> [Data excerpts]:
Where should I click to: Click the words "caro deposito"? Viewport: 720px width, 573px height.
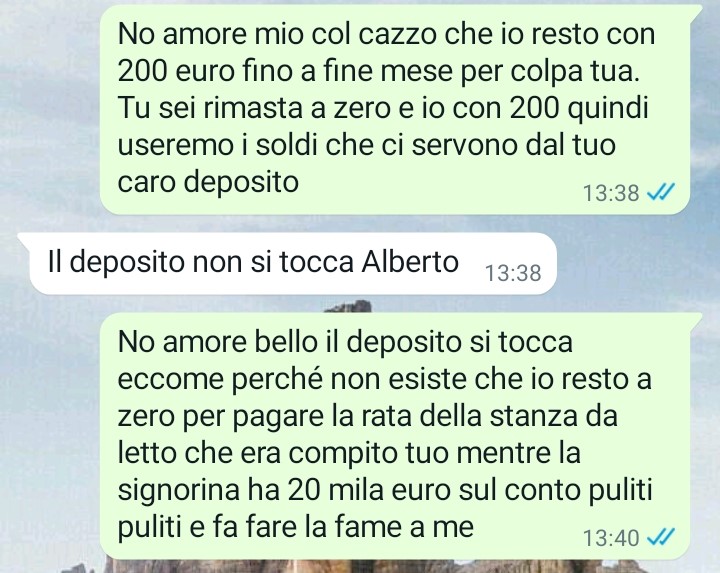coord(208,182)
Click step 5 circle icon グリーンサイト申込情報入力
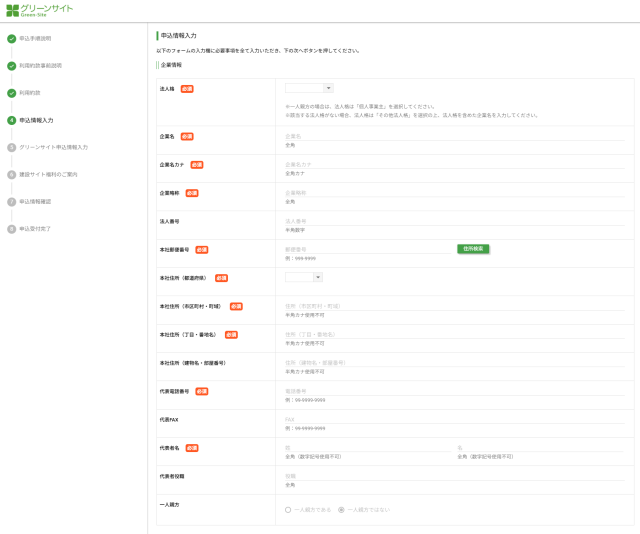Viewport: 640px width, 534px height. (x=12, y=147)
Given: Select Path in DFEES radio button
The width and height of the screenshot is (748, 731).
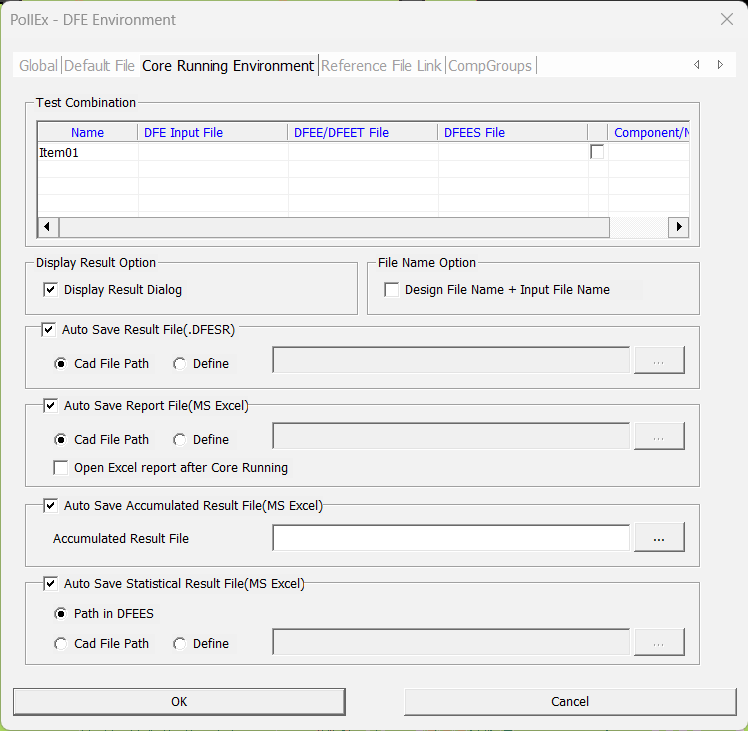Looking at the screenshot, I should tap(61, 614).
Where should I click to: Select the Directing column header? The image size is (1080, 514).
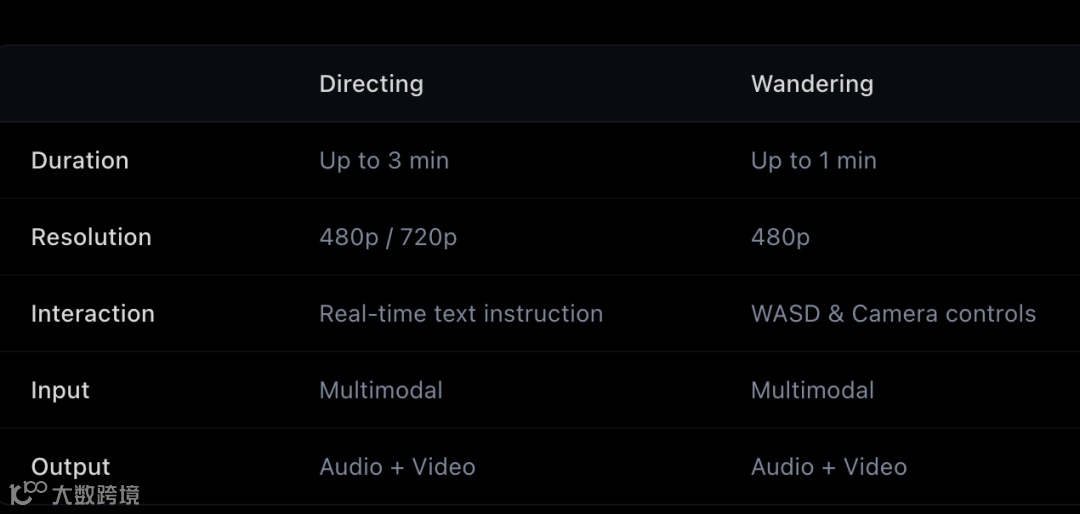tap(371, 84)
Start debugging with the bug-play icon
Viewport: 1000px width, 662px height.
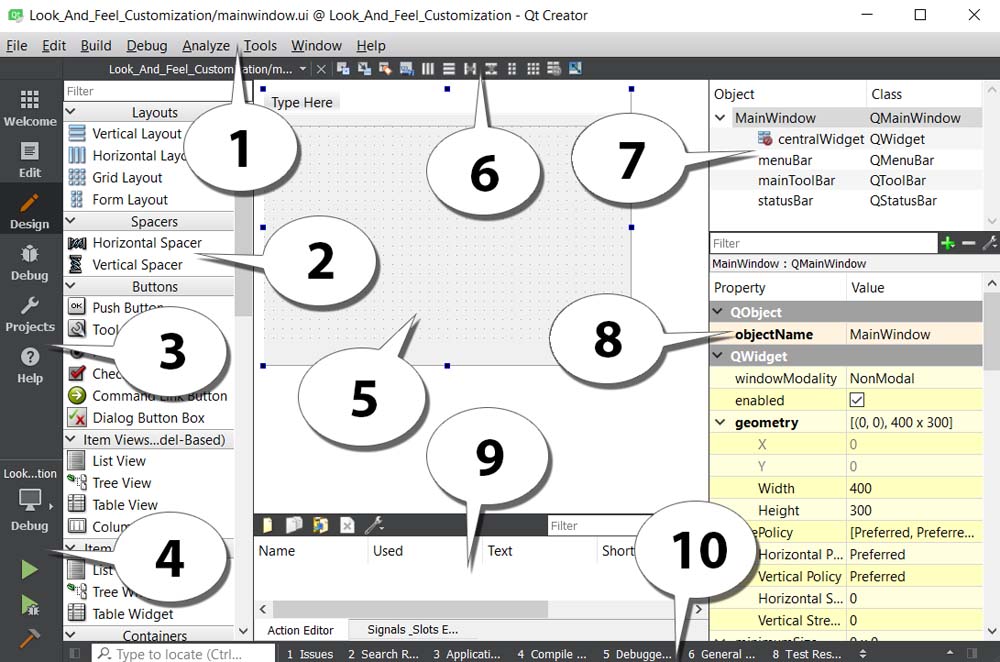[29, 604]
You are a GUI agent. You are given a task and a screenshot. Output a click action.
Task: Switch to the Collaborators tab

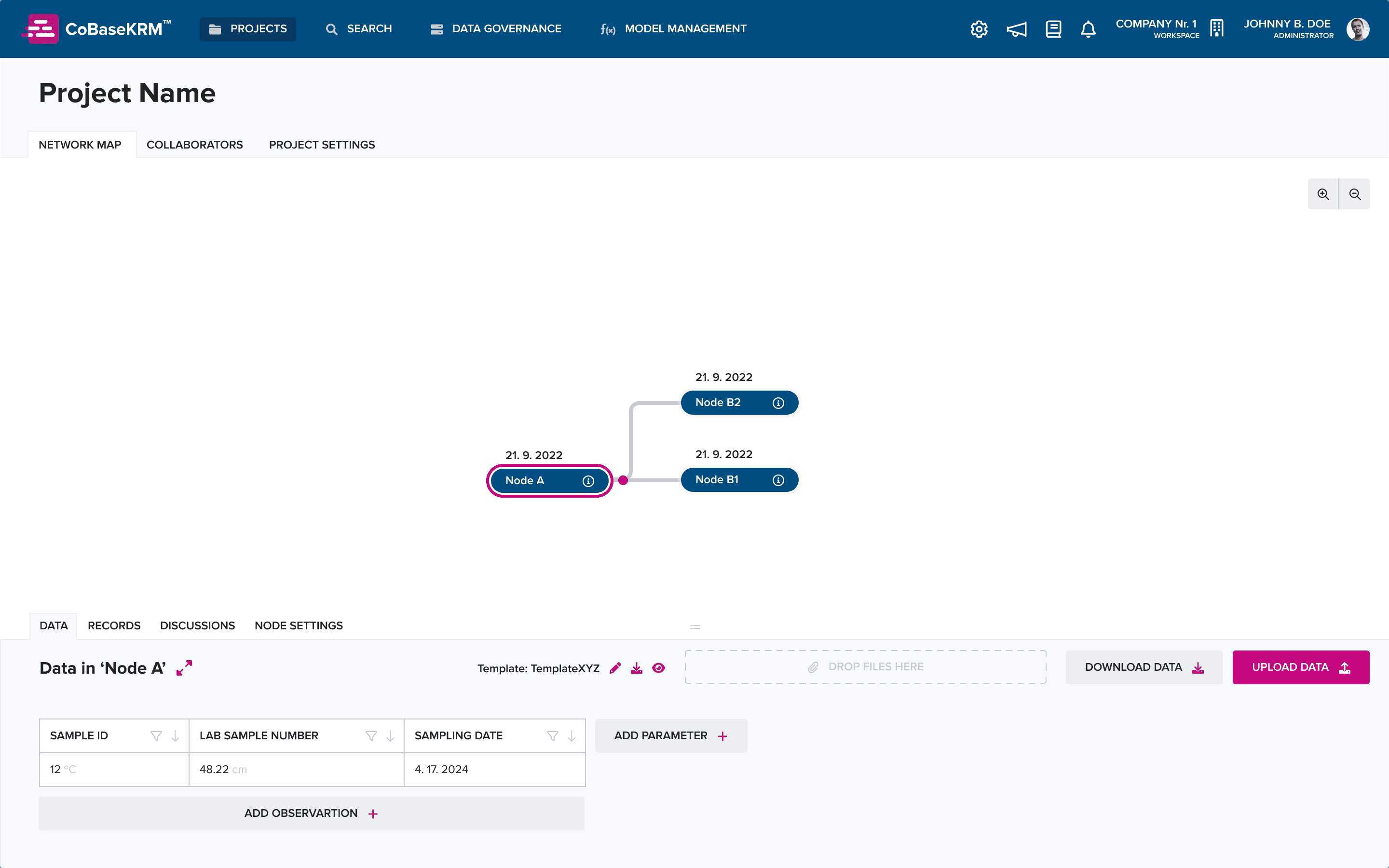[x=194, y=145]
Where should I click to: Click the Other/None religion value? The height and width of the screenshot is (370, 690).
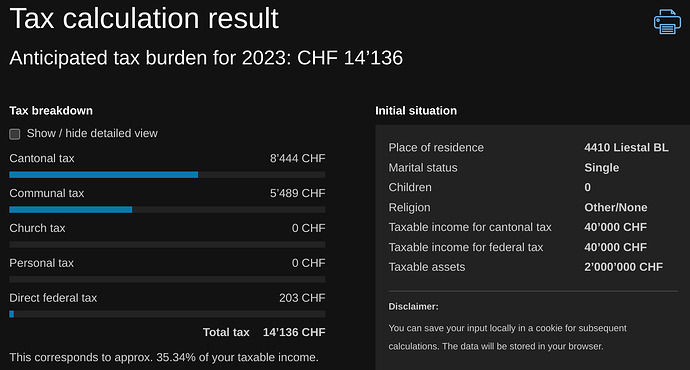pyautogui.click(x=616, y=207)
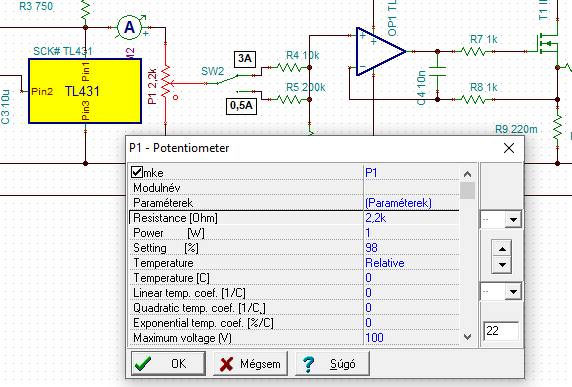
Task: Open the upper unit dropdown beside Resistance
Action: click(x=500, y=220)
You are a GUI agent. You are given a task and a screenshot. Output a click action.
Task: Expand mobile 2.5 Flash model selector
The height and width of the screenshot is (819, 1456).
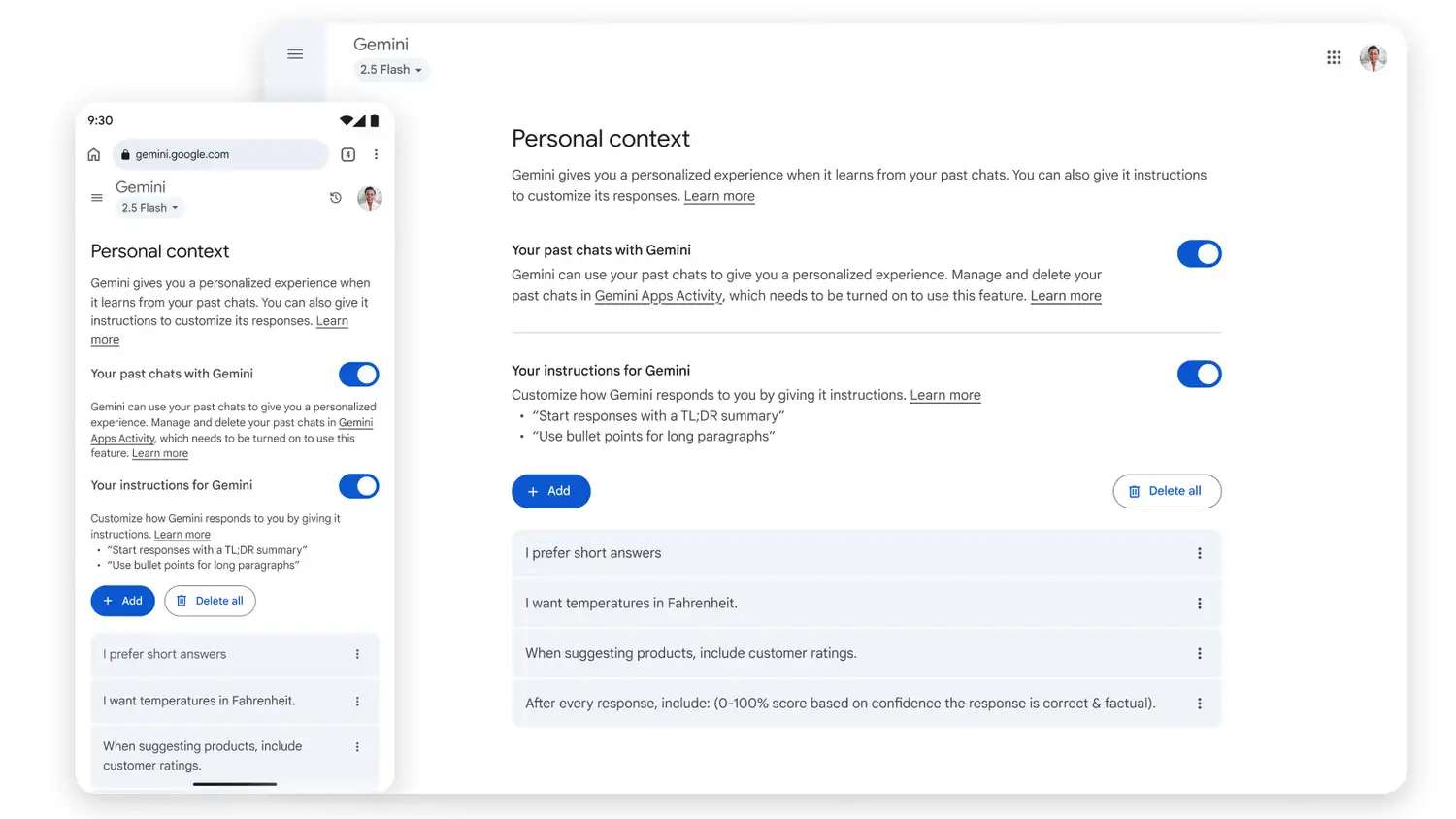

> [About this task]:
Without including any images, output the data exactly as given.

> [Exercise response]:
Where should I click to: Click the words "caro deposito"? Viewport: 720px width, 573px height.
coord(208,182)
Click step 5 circle icon グリーンサイト申込情報入力
Viewport: 640px width, 534px height. (x=12, y=147)
Given: Select Path in DFEES radio button
The width and height of the screenshot is (748, 731).
Looking at the screenshot, I should tap(61, 614).
Where should I click to: Select the Directing column header? The image size is (1080, 514).
tap(371, 84)
Start debugging with the bug-play icon
Viewport: 1000px width, 662px height.
[29, 604]
You are a GUI agent. You are given a task and a screenshot. Output a click action.
Task: Switch to the Collaborators tab

[x=194, y=145]
Where should I click to: Click the Other/None religion value? The height and width of the screenshot is (370, 690).
pyautogui.click(x=616, y=207)
Task: Open the upper unit dropdown beside Resistance
Action: click(x=500, y=220)
You are a GUI agent. You are given a task and a screenshot. Output a click action.
Task: Expand mobile 2.5 Flash model selector
The height and width of the screenshot is (819, 1456).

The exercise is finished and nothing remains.